FindsgRNAfunction {crispRdesignR} | R Documentation |
sgRNA target design for Shiny App
Description
Warning: This function should not be directly called by the user - it must be called though RunShiny.R
Designs sgRNA based on inputs provided in the Shiny App.
Usage
sgRNA_design_function(userseq, genomename, gtf,
designprogress, userPAM, calloffs, annotateoffs)
Arguments
userseq |
The target sequence to generate sgRNA guides for. Can either be a character sequence containing DNA bases or the name of a fasta file in the working directory. |
genomename |
The name of a geneome (from the BSgenome package) to check off-targets for. |
gtf |
The name of a genome annotation file (.gtf) in the working directory to check off-target sequences against. |
designprogress |
Assists in communicating the progress of the sgRNA design to the Shiny App. |
userPAM |
An optional argument used to set a custom PAM for the sgRNA. If not set, the function will default to the "NGG" PAM. Warning: Doench efficieny scores are only accurate for the "NGG" PAM. |
calloffs |
If TRUE, the function will search for off-targets in the genome chosen specified by the genomename argument.
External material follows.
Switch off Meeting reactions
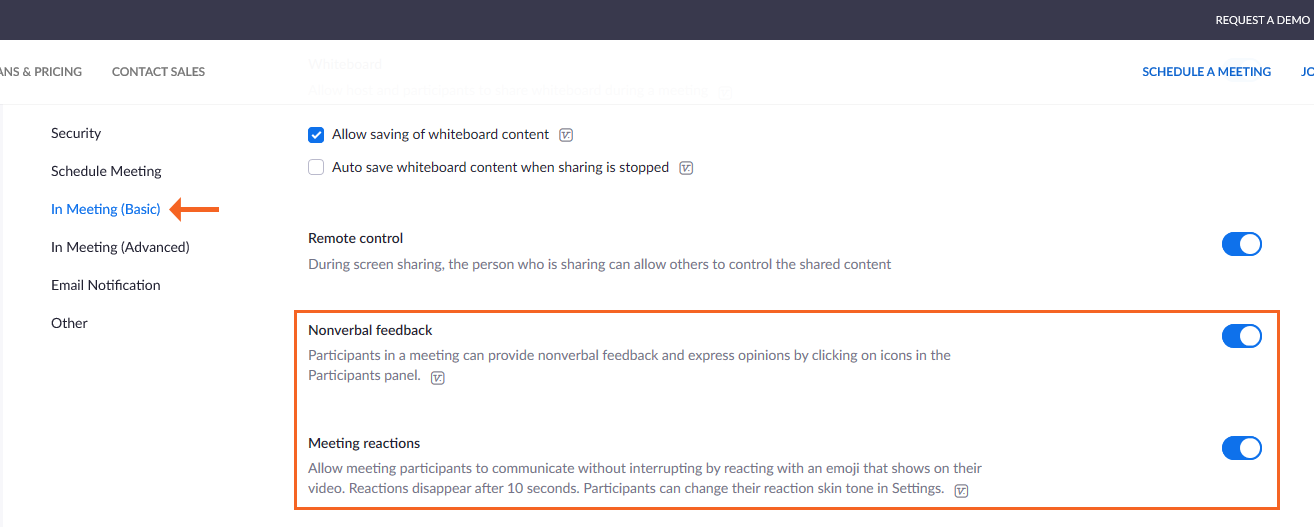click(x=1241, y=448)
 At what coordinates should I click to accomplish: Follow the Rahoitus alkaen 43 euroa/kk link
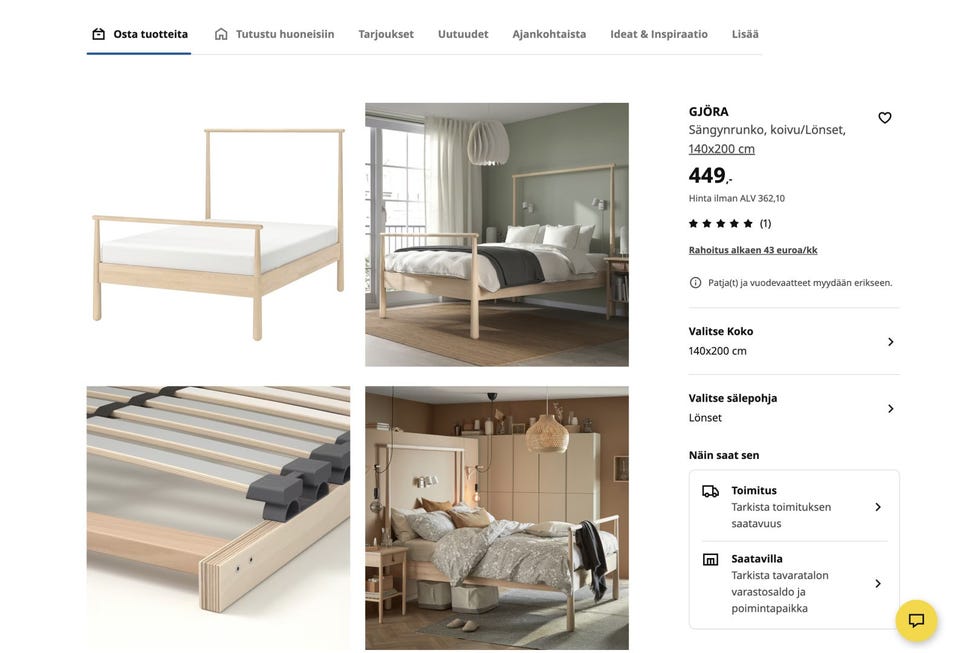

If FALSE, off-target calling will be skipped. |
annotateoffs |
If TRUE, the function will provide annotations for the off-targets called using the genome annotation file specified by the gtfname argument. If FALSE, off-target annotation will be skipped. |
Value
A list containing all data on the generated sgRNA and all off-target information. List items 1 through 15 include information on each individual sgRNA, including the sgRNA sequence itself, PAM, location, direction relative to the target sequence, GC content, homopolymer presence, presence of self-complementarity, off-target matches, predicted efficiency score, and a notes column that summarizes unfavorable sequence features. List items 16 through 27 include all information on off-target matches, including the original sgRNA sequence, off-target sequence, chromosome, location, direction relative to the target sequence, number of mismatches, gene ID, gene name, type of DNA, and exon number.
Author(s)
Dylan Beeber